▶ [学习文本]:
--*--

任何蜘蛛是如何开始其在网络上的爬行之旅的呢?通常的起点是常用服务器和非常热门页面的列表。蜘蛛将从一个热门站点开始,索引其页面上的词汇并跟踪站点内找到的每个链接。通过这种方式,蜘蛛系统迅速开始遍历,扩散到网络上使用最广泛的部分。

Google最初是一个学术搜索引擎。在描述该系统如何构建的论文中,谢尔盖·布林 (Sergey Brin) 和拉里·佩奇 (Lawrence Page) 举了一个例子,说明他们的蜘蛛工作速度有多快。他们最初的系统设计为使用多个蜘蛛,通常一次使用三个。每个蜘蛛可以同时保持约300个网页连接。在其峰值性能下,使用四个蜘蛛,他们的系统每秒可以抓取超过100个页面,每秒生成约600千字节的数据。

保持一切快速运行意味着需要建立一个系统来向蜘蛛提供必要的信息。早期的Google系统有一个专门的服务器来向蜘蛛提供URL。Google没有依赖互联网服务提供商域名服务器(DNS)来将服务器名称转换为地址,而是拥有自己的DNS,以便将延迟降至最低。

当Google蜘蛛查看HTML页面时,它会记录两件事:

  • 页面中的词汇
  • 词汇的所在位置

出现在标题、副标题、元标签以及其他相对重要位置的词汇在随后的用户搜索中会得到特殊考虑。Google蜘蛛旨在索引页面上的每个重要词汇,省略冠词“a”、“an”和“the”。其他蜘蛛则采用不同的方法。

这些不同的方法通常旨在使蜘蛛运行更快、让用户搜索更高效,或两者兼而有之。例如,一些蜘蛛会跟踪标题、副标题和链接中的词汇,以及页面上100个最常用的词和前20行文本中的每个词。据称Lycos就是用这种方法抓取网页的。

--*--

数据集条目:
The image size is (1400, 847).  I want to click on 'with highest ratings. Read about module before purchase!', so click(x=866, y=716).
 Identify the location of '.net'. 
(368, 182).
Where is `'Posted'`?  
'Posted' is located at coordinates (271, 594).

--*--

▶ [练习题目]:
1) 把搜索引擎蜘蛛一文中以含有“保持一切快速运行意味着需要建”的词句开头、到“s就是用这种方法抓取网页的。”为止的部分重抄一遍，其中的“蜘蛛”一律替换成“爬虫”。
2) 从搜索引擎蜘蛛一文的最后一句之后接着续写下去。
这些条目用不到。

▶ [练习答案]:
1)
保持一切快速运行意味着需要建立一个系统来向爬虫提供必要的信息。早期的Google系统有一个专门的服务器来向爬虫提供URL。Google没有依赖互联网服务提供商域名服务器(DNS)来将服务器名称转换为地址,而是拥有自己的DNS,以便将延迟降至最低。

当Google爬虫查看HTML页面时,它会记录两件事:

  • 页面中的词汇
  • 词汇的所在位置

出现在标题、副标题、元标签以及其他相对重要位置的词汇在随后的用户搜索中会得到特殊考虑。Google爬虫旨在索引页面上的每个重要词汇,省略冠词“a”、“an”和“the”。其他爬虫则采用不同的方法。

这些不同的方法通常旨在使爬虫运行更快、让用户搜索更高效,或两者兼而有之。例如,一些爬虫会跟踪标题、副标题和链接中的词汇,以及页面上100个最常用的词和前20行文本中的每个词。据称Lycos就是用这种方法抓取网页的。

2)
其他系统,例如AltaVista,则走向另一个方向,索引页面上的每一个词,包括“a”、“an”、“the”以及其他“不重要”的词。这种方法对完整性的追求与其他系统对网页未见部分(元标签)的关注相匹配。  在下一页了解更多关于元标签的信息。

元标签

元标签允许页面所有者指定页面将被索引的关键词和概念。这很有帮助,尤其是在页面上的词汇可能具有双重或三重含义的情况下——元标签可以引导搜索引擎选择这些词汇的几种可能含义中哪一个是正确的。然而,过度依赖元标签存在危险,因为粗心或不道德的页面所有者可能会添加与实际页面内容无关但与热门话题相符的元标签。为了防止这种情况,蜘蛛会将元标签与页面内容进行关联,拒绝与页面词汇不匹配的元标签。

所有这些都假设页面所有者确实希望其页面包含在搜索引擎的活动结果中。很多时候,页面所有者不希望其页面出现在主流搜索引擎上,或者不希望蜘蛛访问页面。例如,考虑一个每次显示页面部分或跟踪新链接时都会构建新的活动页面的游戏。如果网络蜘蛛访问其中一个页面,并开始跟踪所有新页面的链接,游戏可能会将这种活动误认为是高速人类玩家并失控。为了避免这种情况,开发了机器人排除协议。该协议在网页开头的元标签部分实现,告诉蜘蛛不要处理该页面——既不要索引页面上的词汇,也不要尝试跟踪其链接。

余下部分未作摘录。